> [Data provided]
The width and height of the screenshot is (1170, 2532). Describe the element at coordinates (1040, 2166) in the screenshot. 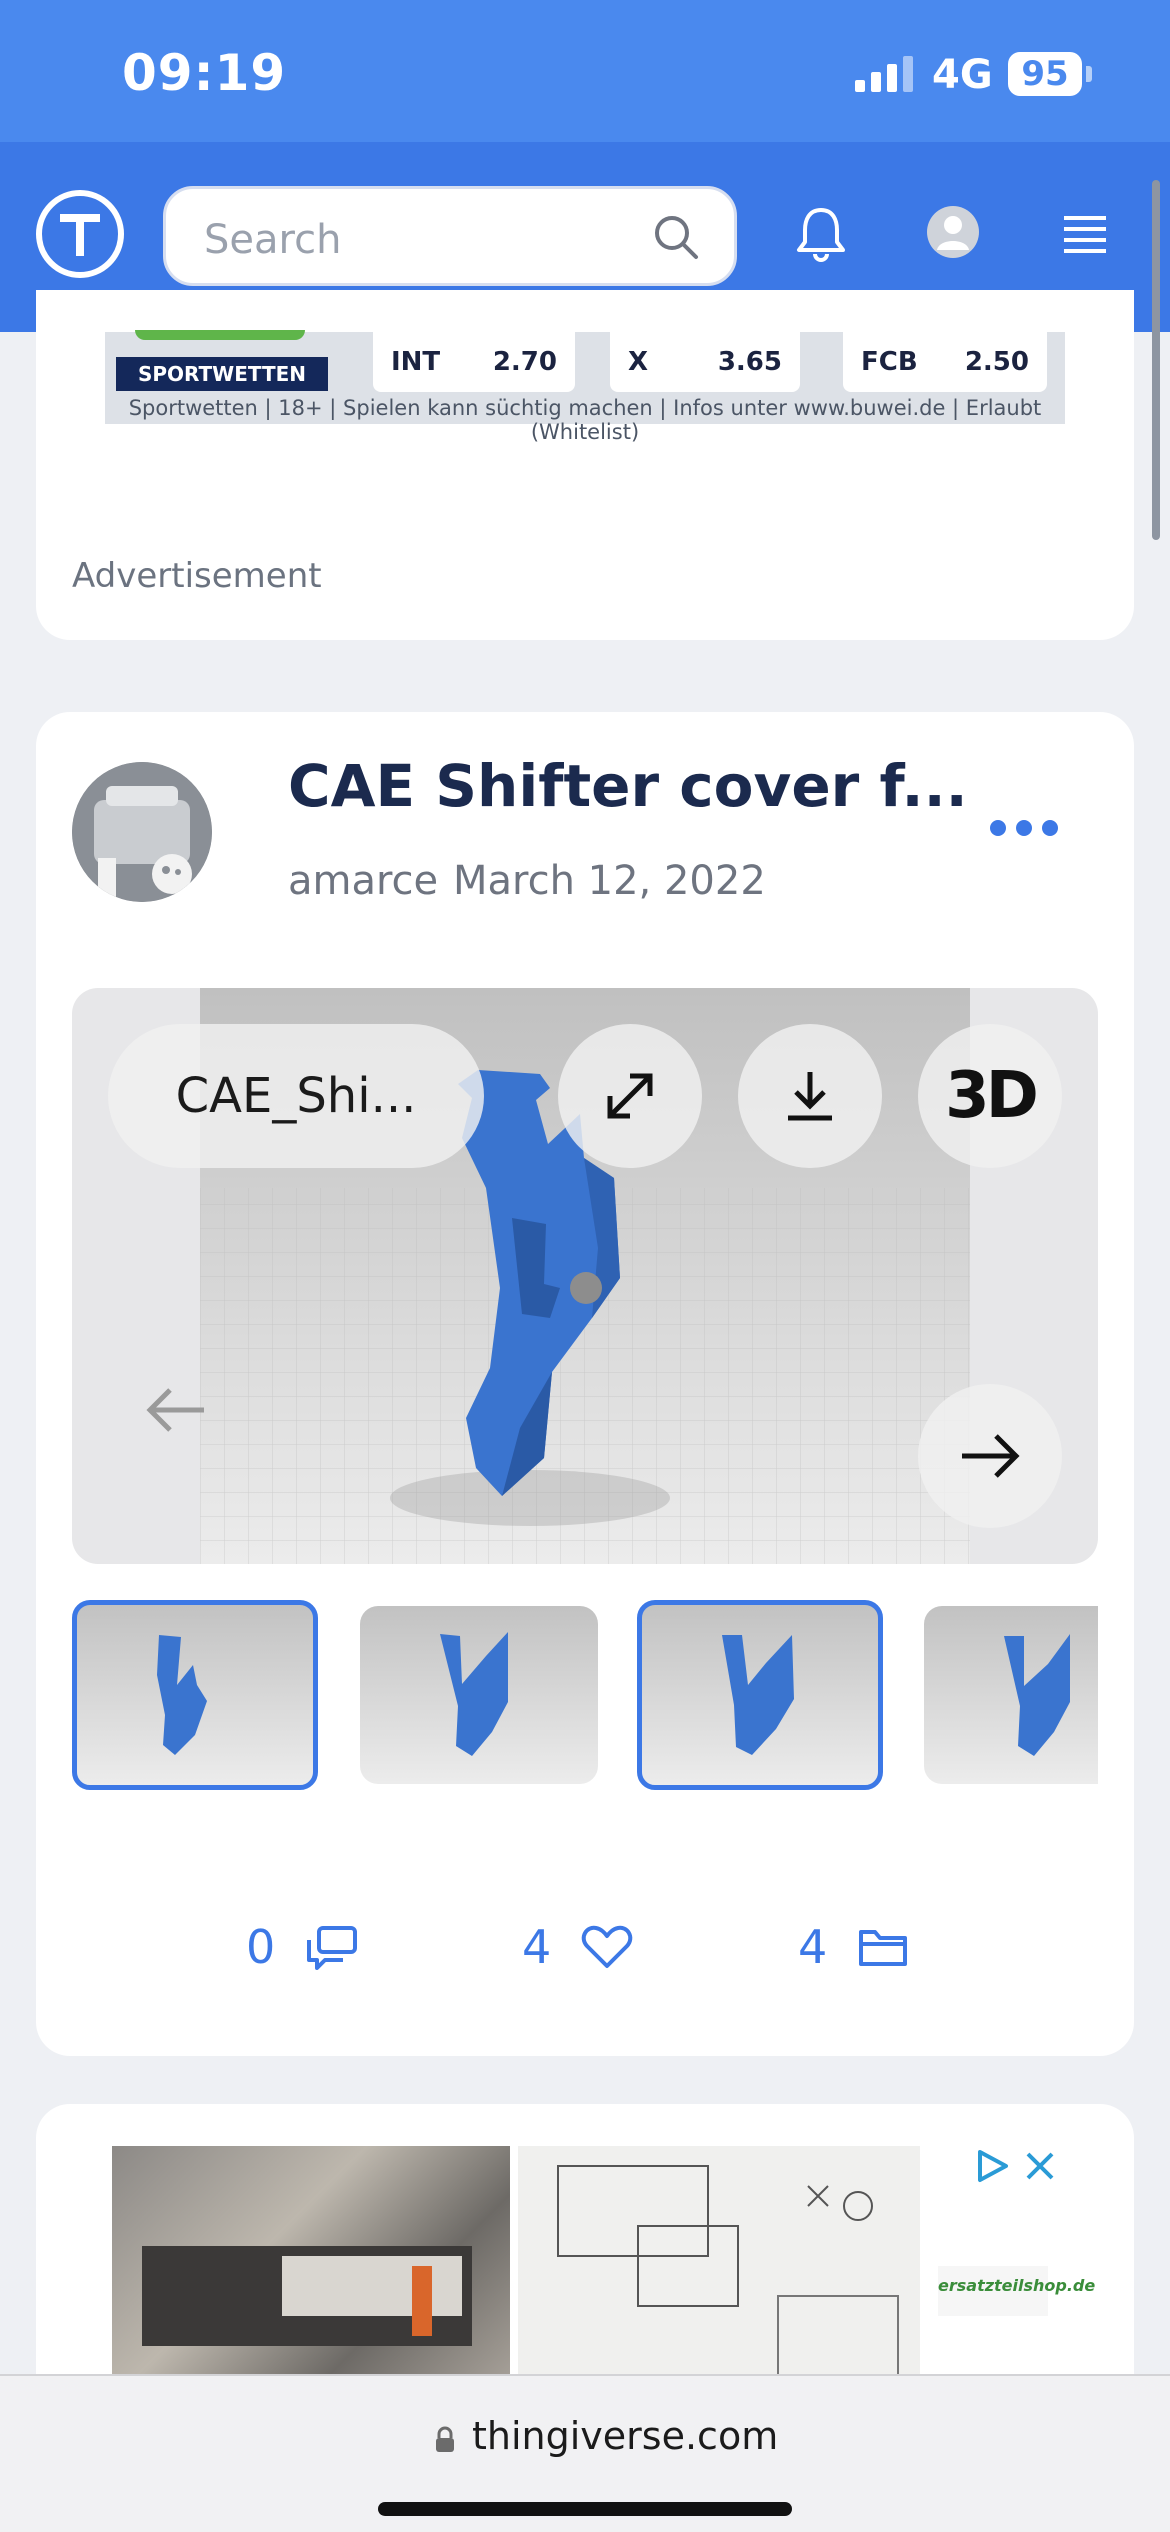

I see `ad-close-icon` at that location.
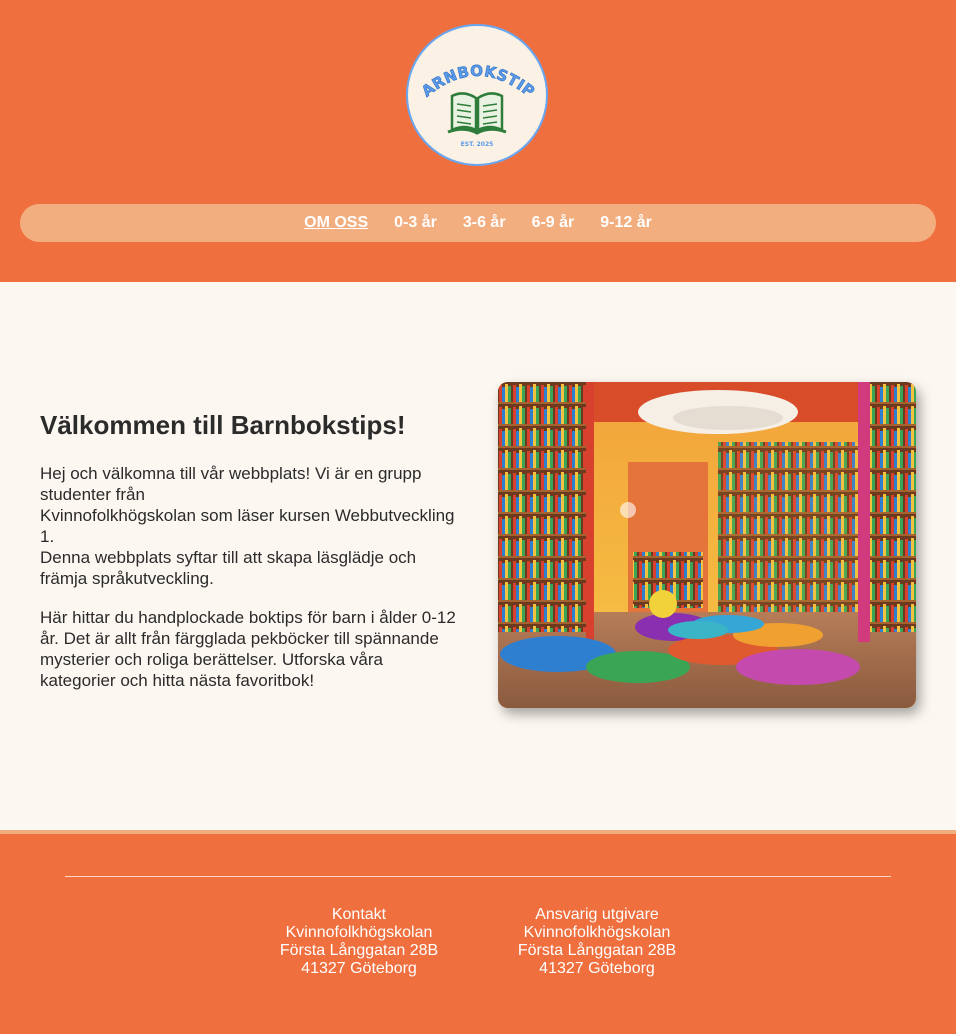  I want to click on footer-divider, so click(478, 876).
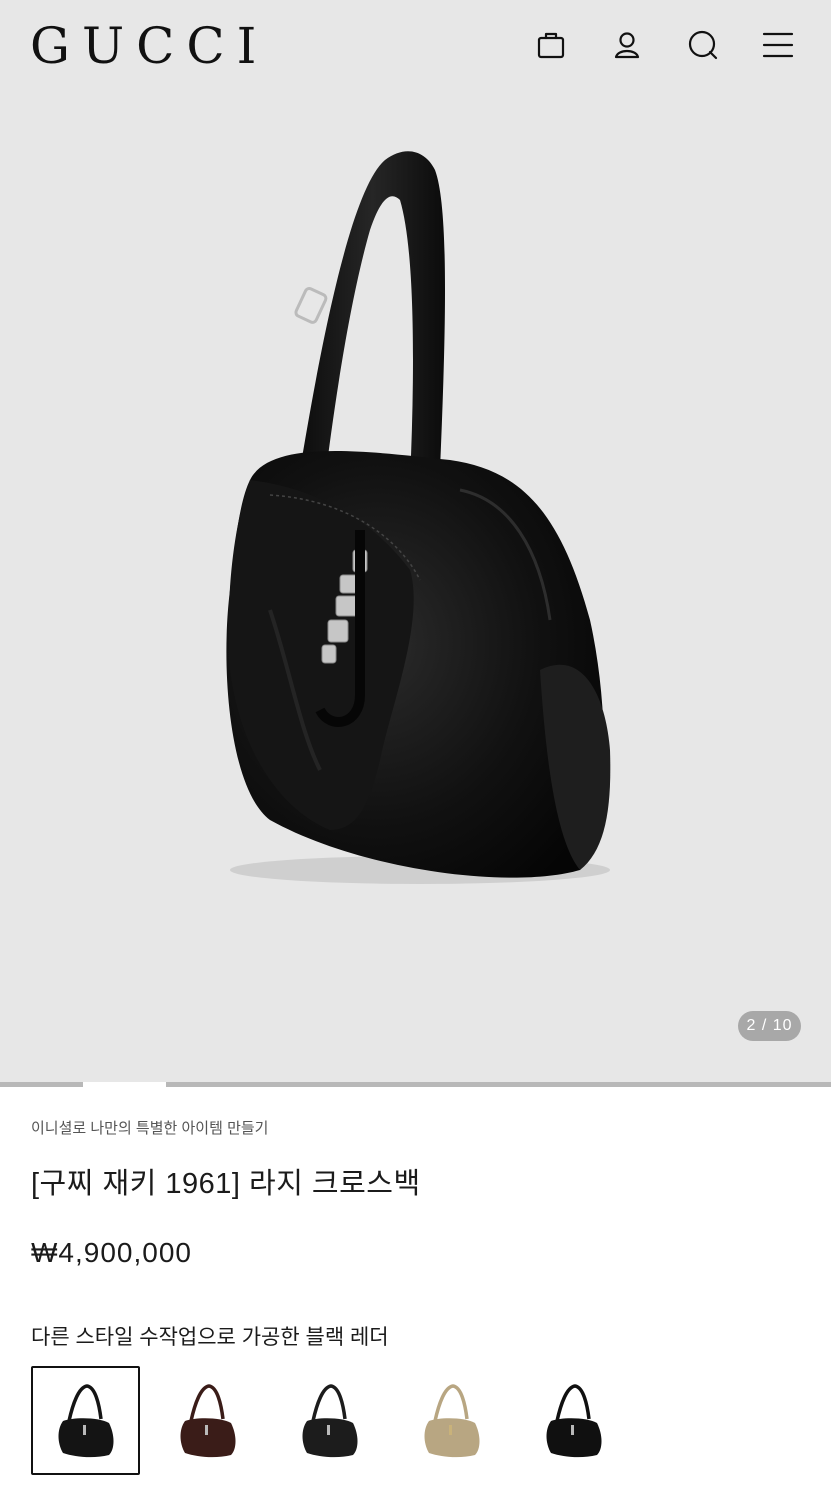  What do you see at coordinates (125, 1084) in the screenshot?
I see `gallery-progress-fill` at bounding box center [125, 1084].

> [Try it] Render every line of the items above as a JSON list of strings, with one string per line and no blank lines, and leave the pictures out.

> [Problem solution]
[
  "The width and height of the screenshot is (1170, 2532). Describe the element at coordinates (1040, 2166) in the screenshot. ",
  "I see `ad-close-icon` at that location.",
  "  I want to click on footer-divider, so click(478, 876).",
  "  What do you see at coordinates (125, 1084) in the screenshot?",
  "I see `gallery-progress-fill` at bounding box center [125, 1084]."
]